TEXT EXCERPT -
*****

A dictionary represents mutable unordered collections of key-value pairs, where the keys are immutable and unique. In other words, dictionaries are more flexible than lists. A list could be considered a dictionary where the "keys" are non-negative integers counting from 0 to the length minus 1.

Dictionaries are often helpful for counting occurrences. Whereas the above example counted the total number of unique words in a text file, a dictionary can help us count the number of occurrences of each unique word in that file.

def count_tokens(path):
    counts = {}
    with open(path) as f:
        for token in f.read().split():
            if token not in counts:
                counts[token] = 1
            else:
                counts[token] += 1
    return counts


%time count_tokens("moby-dick.txt")

As an aside, there's also a more Pythonic way to write this program using collections.Counter, which is a specialized dictionary. The Counter type also sorts the results in order from greatest to least.

*****

REQUIREMENT -
Continue the excerpt about Python dictionaries, starting right after its last sentence.

DATA EXCERPTS -

*****

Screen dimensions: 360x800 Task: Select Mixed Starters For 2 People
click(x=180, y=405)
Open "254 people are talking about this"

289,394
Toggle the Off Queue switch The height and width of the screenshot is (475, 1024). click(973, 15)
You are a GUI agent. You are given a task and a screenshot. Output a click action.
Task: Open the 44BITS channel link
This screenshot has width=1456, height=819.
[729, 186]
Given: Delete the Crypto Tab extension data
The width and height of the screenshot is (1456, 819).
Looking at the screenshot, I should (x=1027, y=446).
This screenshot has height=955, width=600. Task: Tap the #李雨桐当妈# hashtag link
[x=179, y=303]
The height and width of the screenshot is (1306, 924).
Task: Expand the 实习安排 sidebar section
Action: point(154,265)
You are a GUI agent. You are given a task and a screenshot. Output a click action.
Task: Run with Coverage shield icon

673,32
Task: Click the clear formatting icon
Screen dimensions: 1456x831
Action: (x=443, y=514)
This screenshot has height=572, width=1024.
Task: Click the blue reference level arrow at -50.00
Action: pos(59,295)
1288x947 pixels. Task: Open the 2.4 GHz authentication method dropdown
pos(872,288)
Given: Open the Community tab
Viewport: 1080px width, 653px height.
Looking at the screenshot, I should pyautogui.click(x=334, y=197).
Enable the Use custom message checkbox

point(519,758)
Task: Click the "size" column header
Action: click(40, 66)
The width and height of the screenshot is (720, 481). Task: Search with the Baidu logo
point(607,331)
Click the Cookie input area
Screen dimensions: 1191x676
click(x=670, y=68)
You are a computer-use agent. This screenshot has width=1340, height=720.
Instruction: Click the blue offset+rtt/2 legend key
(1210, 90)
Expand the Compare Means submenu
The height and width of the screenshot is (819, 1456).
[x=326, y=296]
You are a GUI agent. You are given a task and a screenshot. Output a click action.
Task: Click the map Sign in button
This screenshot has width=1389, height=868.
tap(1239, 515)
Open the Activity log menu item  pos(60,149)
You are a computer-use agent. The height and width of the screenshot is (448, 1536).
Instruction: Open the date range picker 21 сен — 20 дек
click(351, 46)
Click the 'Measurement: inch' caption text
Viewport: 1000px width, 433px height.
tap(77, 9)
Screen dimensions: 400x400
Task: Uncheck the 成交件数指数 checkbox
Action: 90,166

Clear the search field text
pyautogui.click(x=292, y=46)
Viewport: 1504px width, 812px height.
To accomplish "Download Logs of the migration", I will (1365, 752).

*****

TASK RESULT -
def count_tokens(path):
    from collections import Counter
    with open(path) as f:
        return Counter(f.read().split())


%time count_tokens("moby-dick.txt")

Practice: Count lengths

Suppose we want to compute a histogram (counts) for the number of words that begin with each character in a given text file. Your coworker has written the following code and would like your help to finish the program. Explain your fix.

def count_lengths(words):
    counts = {}
    for word in words:
        first_letter = word[0]
        if first_letter not in counts:
            counts[first_letter] = 0
        counts[first_letter] += 1
    return counts


count_lengths(['cats', 'dogs', 'deers'])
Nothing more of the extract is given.